Injection of Adiponectin into non-obese diabetic mice leads to an insulin-independent decrease in glucose levels (11). This is likely due to insulin-sensitizing effects involving Adiponectin regulation of triglyceride metabolism (11). A truncated form of Adiponectin (gAdiponectin) containing only the C-terminal globular domain has been identified in the blood, and recombinant gAdiponectin has been shown to regulate weight reduction as well as free fatty acid oxidation in mouse muscle and liver (2, 12). The full-length recombinant Adiponectin protein is apparently less potent at mediating these effects (2, 12). The mechanism underlying the role of Adiponectin in lipid oxidation may involve the regulation of expression or activity of proteins associated with triglyceride metabolism including CD36, acyl CoA oxidase, AMPK, and PPAR gamma (12-14). 

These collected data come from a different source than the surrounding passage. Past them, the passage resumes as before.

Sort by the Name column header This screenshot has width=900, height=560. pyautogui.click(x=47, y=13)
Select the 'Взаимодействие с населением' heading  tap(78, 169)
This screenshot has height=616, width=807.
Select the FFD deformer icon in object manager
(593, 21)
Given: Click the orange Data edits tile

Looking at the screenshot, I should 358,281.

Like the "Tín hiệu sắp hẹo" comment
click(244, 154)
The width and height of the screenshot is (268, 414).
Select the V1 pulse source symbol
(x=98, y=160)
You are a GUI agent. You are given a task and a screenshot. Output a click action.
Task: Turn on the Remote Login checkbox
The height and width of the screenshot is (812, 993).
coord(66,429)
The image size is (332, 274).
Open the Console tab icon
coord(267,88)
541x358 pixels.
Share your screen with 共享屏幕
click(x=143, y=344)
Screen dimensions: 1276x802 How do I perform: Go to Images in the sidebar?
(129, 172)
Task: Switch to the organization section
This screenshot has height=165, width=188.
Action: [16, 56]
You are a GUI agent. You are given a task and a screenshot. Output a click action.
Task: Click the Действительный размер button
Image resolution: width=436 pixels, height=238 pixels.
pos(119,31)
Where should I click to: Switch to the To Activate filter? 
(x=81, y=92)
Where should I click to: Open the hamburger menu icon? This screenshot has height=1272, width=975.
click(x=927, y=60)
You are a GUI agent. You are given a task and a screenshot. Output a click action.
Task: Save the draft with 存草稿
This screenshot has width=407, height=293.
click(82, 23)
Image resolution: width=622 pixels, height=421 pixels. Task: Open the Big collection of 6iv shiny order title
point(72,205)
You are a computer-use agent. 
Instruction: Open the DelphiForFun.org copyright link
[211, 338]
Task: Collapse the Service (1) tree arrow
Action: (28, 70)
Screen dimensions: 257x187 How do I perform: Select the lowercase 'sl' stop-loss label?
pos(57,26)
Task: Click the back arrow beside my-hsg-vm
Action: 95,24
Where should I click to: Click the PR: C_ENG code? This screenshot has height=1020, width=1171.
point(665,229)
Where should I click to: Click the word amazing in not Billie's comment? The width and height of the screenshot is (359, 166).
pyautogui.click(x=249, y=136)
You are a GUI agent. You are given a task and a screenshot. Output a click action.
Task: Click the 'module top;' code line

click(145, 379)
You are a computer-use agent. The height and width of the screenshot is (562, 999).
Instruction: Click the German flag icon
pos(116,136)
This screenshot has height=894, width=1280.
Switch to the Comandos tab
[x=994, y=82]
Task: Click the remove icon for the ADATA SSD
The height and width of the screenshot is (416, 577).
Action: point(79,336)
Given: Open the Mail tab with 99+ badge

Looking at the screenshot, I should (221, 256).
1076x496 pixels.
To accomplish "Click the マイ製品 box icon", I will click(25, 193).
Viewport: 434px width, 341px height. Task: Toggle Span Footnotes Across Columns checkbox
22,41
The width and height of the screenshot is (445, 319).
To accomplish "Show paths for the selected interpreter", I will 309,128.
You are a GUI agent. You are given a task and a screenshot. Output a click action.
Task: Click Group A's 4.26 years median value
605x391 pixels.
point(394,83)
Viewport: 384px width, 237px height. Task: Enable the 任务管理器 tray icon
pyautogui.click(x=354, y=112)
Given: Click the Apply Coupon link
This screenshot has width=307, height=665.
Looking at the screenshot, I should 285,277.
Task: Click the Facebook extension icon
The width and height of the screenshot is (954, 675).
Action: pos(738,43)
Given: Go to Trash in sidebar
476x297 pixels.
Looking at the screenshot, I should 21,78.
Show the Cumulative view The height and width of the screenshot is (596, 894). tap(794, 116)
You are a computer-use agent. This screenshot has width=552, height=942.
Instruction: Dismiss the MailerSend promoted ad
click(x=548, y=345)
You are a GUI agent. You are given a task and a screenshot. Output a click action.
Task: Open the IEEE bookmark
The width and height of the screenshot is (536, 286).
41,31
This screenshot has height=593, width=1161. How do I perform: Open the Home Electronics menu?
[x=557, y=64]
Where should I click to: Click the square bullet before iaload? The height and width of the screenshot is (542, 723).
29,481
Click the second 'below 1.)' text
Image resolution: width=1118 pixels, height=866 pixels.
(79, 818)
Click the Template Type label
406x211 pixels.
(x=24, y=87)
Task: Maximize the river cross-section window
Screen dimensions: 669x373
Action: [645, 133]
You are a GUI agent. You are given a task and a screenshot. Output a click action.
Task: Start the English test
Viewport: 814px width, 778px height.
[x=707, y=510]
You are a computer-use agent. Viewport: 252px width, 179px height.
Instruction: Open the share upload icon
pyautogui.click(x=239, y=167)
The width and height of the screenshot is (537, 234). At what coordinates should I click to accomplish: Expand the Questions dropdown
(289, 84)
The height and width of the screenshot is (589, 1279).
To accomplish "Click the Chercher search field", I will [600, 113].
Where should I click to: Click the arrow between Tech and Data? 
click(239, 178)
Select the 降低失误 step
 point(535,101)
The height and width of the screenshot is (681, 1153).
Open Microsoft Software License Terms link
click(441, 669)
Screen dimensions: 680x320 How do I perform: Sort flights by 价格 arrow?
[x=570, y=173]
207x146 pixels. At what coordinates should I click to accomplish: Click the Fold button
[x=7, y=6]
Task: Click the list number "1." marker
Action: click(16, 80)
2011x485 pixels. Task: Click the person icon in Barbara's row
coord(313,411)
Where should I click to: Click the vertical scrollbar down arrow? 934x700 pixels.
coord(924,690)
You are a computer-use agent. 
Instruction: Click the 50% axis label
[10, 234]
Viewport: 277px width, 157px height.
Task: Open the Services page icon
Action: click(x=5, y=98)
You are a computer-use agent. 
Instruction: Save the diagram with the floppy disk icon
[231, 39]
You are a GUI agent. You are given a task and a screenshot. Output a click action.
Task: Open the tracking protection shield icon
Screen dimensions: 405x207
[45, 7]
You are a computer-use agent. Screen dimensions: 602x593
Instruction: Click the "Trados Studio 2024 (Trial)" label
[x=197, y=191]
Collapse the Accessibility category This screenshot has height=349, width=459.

Although Adiponectin-regulation of glucose and lipid metabolism in humans is less clear, similar mechanisms may also be in place (15). A negative correlation between obesity and circulating Adiponectin has been well established (6, 16, 17), and Adiponectin levels increase concomitantly with weight loss (18). Decreased Adiponectin levels are associated with insulin resistance and hyperinsulinemia, and patients with type-2 diabetes are reported to exhibit decreased circulating Adiponectin (19, 20). Thiazolidinediones, a class of insulin-sensitizing, anti-diabetic drugs, elevate Adiponectin in insulin-resistant patients (21). In addition, high Adiponectin levels are associated with a reduced risk of type-2 diabetes (22). Using magnetic resonance spectroscopy it has been demonstrated that intracellular lipid content in human muscle negatively correlates with Adiponectin levels, potentially due to Adiponectin-induced fatty acid oxidation (15). 

Adiponectin may also play anti-atherogenic and anti-inflammatory roles. Adiponectin plasma levels are decreased in patients with coronary artery disease (20). Furthermore, neointimal thickening of damaged arteries is exacerbated in Adiponectin-deficient mice and is inhibited by exogenous Adiponectin (23). Adiponectin inhibits endothelial cell expression of adhesion molecules in vitro, suppressing the attachment of monocytes (24). In addition, Adiponectin negatively regulates myelomonocytic progenitor cell growth and TNF-alpha production in macrophages (25, 26).

Assay Procedure

Refer to the product datasheet for the complete assay procedure.

Bring all reagents and samples to room temperature before use. It is recommended that all samples, standards, and controls be assayed in duplicate.

1.     Prepare all reagents, standard dilutions, and samples as directed in the product insert.

2.     Remove excess microplate strips from the plate frame, return them to the foil pouch containing the desiccant pack, and reseal.

3.     Add 50 μL of Assay Diluent to each well.

4.     Add 50 μL of Standard, control, or sample to each well. Cover with a plate sealer, and incubate at room temperature for 2 hours.

5.     Aspirate each well and wash, repeating the process 4 times for a total of 5 washes.

6.     Add 100 μL of Conjugate to each well. Cover with a new plate sealer, and incubate at room temperature for 2 hours.

7.     Aspirate and wash 5 times.

8.     Add 100 μL Substrate Solution to each well.

9.     Add 100 μL of Stop Solution to each well. Read at 450 nm within 30 minutes. Set wavelength correction to 540 nm or 570 nm.